# UpLula Mag Loaders...



## AZ Outlaws (Dec 3, 2007)

Boy are UpLula magazine loaders hard to come by!!!

None of the gun shops I've checked here in Phoenix carry them. The only sporting goods store that 
sells them is Cabelo's, and the one in my area is out. I also went to their website to order one, and 
they're on back order....


----------



## 69Roadrunner (Nov 17, 2007)

Got mine at Midway and there in stock right now.

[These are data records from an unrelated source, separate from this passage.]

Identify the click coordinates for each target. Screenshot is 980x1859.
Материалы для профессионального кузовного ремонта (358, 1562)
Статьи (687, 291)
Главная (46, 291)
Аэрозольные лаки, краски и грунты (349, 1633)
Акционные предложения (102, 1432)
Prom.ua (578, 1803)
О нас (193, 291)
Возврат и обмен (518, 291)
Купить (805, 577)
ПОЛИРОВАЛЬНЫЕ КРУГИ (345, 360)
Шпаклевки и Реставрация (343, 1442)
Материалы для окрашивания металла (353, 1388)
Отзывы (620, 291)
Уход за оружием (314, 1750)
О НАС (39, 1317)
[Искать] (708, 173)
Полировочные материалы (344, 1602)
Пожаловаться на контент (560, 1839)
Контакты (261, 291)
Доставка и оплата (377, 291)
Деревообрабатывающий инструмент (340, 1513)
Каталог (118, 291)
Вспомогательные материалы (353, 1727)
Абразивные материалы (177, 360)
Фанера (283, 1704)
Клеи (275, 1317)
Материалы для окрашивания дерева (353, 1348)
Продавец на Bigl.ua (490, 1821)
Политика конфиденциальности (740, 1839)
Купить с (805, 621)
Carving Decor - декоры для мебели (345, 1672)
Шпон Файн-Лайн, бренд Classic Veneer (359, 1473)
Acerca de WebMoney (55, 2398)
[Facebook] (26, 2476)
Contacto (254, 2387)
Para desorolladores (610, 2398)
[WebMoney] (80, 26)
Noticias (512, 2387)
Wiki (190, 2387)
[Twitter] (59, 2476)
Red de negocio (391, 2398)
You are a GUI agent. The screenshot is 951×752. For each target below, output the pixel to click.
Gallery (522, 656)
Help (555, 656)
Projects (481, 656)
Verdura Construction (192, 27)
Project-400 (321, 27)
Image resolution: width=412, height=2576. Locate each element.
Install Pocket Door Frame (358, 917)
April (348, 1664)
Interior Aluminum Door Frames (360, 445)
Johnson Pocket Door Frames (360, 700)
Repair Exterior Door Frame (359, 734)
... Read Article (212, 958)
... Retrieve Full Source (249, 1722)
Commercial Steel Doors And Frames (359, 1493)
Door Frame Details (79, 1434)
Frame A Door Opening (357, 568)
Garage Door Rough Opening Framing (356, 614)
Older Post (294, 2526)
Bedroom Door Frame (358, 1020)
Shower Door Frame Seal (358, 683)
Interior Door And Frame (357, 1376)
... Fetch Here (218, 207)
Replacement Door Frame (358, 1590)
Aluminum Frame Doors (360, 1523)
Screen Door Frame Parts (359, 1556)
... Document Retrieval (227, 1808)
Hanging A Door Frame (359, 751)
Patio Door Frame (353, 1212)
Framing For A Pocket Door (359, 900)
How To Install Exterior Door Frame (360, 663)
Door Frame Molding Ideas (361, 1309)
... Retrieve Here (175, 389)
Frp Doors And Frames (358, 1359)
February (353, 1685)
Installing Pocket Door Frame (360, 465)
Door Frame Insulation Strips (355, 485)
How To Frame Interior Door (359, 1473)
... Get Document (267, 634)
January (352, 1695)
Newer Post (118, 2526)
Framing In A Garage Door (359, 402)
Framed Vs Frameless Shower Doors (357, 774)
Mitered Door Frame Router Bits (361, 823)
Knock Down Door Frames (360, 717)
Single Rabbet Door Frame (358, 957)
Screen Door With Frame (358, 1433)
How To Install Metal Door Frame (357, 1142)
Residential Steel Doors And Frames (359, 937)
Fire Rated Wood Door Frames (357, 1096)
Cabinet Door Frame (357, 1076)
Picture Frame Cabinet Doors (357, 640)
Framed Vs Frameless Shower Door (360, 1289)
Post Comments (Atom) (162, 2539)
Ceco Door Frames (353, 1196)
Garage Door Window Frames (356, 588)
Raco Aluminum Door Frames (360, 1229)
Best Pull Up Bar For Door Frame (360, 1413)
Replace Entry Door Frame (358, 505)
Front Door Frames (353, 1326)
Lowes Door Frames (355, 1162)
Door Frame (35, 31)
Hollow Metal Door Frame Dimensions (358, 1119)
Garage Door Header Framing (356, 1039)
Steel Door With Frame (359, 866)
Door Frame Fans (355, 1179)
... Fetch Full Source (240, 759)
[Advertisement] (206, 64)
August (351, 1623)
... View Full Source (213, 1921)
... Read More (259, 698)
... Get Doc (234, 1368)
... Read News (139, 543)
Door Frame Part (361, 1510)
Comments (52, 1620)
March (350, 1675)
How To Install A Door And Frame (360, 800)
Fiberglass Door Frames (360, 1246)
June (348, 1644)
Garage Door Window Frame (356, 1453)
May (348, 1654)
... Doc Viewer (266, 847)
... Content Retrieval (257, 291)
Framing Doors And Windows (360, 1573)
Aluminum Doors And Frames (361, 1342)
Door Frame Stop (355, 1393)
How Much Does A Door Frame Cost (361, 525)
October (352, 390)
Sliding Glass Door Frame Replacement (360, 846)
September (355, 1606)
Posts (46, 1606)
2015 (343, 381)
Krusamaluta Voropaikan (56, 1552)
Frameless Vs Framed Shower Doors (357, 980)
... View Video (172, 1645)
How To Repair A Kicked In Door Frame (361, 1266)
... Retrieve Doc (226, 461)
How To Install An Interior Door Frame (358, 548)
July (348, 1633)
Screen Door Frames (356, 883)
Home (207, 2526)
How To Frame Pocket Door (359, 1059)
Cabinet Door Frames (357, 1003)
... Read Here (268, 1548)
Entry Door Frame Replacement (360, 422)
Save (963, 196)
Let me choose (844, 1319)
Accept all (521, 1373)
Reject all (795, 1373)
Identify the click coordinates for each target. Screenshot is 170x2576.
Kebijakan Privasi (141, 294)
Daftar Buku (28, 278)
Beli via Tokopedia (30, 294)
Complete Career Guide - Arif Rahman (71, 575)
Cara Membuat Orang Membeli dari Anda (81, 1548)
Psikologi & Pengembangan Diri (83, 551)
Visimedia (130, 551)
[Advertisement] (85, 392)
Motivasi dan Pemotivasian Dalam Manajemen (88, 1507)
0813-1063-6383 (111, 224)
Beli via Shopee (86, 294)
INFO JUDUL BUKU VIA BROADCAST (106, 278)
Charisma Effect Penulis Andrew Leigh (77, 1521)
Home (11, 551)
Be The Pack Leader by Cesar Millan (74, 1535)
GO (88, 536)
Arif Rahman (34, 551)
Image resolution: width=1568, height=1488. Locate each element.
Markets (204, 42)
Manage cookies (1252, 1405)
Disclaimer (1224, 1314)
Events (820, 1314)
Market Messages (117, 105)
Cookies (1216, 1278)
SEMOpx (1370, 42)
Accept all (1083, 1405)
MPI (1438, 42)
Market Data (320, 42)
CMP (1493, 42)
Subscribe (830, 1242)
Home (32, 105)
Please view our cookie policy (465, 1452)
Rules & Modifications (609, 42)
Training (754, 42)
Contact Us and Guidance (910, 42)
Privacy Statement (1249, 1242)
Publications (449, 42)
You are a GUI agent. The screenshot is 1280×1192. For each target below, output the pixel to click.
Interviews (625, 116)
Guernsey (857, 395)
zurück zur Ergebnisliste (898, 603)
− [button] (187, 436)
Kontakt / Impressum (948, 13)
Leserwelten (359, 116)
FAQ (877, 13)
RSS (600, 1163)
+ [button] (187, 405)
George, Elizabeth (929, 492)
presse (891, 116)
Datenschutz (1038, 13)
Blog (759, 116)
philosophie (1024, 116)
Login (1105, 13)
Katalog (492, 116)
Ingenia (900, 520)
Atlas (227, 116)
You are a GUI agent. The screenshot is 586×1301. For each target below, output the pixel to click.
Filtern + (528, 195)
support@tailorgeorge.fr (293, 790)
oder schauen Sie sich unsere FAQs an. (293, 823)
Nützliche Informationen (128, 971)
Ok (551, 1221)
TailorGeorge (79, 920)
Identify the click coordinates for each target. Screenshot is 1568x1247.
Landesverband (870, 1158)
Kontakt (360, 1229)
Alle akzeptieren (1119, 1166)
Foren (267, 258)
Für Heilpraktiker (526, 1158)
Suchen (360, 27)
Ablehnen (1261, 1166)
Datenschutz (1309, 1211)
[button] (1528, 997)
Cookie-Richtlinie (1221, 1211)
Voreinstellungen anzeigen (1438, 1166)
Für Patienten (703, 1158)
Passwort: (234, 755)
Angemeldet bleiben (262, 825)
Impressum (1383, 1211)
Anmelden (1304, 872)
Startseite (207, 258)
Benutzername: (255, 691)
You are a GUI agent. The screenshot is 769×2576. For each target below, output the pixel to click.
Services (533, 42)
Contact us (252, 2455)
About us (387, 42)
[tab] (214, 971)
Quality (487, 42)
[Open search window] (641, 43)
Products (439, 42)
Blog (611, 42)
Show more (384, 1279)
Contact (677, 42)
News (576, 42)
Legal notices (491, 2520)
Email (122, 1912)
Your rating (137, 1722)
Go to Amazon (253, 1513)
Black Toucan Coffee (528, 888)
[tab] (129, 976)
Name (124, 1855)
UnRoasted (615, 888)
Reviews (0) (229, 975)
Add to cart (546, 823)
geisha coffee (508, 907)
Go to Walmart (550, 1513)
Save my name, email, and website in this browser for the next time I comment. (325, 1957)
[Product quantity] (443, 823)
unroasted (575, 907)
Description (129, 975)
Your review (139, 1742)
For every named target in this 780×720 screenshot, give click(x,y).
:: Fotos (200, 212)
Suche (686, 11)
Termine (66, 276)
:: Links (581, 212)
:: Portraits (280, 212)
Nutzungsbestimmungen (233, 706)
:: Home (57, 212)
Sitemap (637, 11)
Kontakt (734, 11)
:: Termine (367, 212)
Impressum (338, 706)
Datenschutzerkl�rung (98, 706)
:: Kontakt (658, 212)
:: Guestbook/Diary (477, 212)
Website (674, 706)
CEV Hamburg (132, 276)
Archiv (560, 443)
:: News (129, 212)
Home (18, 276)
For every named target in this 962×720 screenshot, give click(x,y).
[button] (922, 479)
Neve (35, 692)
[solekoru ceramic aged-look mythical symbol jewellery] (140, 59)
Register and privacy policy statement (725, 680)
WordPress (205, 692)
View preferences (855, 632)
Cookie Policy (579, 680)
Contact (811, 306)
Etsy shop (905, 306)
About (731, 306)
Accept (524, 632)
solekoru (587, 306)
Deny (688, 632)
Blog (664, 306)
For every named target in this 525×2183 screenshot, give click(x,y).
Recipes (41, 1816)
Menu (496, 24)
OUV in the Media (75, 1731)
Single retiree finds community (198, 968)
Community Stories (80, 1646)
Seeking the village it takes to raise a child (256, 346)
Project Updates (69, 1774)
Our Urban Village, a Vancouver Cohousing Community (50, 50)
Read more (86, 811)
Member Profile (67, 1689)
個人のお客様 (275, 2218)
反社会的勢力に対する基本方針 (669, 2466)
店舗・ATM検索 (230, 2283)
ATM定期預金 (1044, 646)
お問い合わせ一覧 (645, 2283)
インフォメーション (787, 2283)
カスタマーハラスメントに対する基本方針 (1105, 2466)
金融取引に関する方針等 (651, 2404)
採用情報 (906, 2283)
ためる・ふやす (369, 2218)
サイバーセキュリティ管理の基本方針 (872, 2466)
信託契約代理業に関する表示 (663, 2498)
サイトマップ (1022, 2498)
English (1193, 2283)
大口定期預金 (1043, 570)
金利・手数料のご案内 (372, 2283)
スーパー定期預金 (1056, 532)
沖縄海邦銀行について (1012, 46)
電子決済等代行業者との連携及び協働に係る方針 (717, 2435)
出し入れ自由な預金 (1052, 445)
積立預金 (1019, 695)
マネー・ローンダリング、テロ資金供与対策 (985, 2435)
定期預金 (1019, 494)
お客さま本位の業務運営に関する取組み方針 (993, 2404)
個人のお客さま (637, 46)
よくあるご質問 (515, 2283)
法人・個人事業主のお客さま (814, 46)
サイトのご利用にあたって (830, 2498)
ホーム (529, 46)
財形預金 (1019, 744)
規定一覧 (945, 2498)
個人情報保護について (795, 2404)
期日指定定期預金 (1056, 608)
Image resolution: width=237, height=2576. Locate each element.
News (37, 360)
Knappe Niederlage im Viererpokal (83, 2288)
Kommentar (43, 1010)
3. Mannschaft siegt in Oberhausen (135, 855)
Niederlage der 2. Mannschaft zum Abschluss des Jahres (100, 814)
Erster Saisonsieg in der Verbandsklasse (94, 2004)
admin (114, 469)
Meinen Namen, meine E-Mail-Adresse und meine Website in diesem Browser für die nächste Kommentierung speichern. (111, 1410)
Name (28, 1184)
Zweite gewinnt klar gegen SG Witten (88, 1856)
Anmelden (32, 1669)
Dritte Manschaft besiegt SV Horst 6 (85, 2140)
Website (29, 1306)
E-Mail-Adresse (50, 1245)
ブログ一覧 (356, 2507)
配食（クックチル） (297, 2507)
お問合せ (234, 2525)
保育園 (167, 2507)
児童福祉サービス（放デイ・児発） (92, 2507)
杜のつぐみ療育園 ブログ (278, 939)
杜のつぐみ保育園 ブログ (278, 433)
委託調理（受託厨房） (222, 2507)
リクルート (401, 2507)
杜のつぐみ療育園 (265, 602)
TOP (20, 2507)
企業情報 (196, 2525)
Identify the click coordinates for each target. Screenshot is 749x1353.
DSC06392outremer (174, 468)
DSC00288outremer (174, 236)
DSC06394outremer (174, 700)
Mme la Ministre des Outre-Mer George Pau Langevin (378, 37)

Best reloading device for pistol magazines I've ever used.


----------



## Captain Crunch (Jul 4, 2006)

You might try Brownells, too.


----------



## benzuncle (Aug 29, 2007)

Move to Florida; we gottem here.


----------



## James NM (Jan 4, 2007)

Midway's even got them on sale right now.


----------



## CentexShooter (Dec 30, 2007)

Got mine on Ebay. I've seen them on Cabela's website as well.


----------



## MLB (Oct 4, 2006)

Top Gun Suppy carries them too.
www.topgunsupply.com


----------



## Baldy (Jun 21, 2006)

I ordered from Midway and they were $2.00 off and then they turn around and tack on a special handling fee for $3.00. What a bite.:smt076


----------



## James NM (Jan 4, 2007)

Baldy said:


> I ordered from Midway and they were $2.00 off and then they turn around and tack on a special handling fee for $3.00. What a bite.:smt076


Huh. I've heard about a minimum order from Midway, but I've never experienced one. Ordering too few items has never happened to me. I guess I've just been lucky.:mrgreen:


----------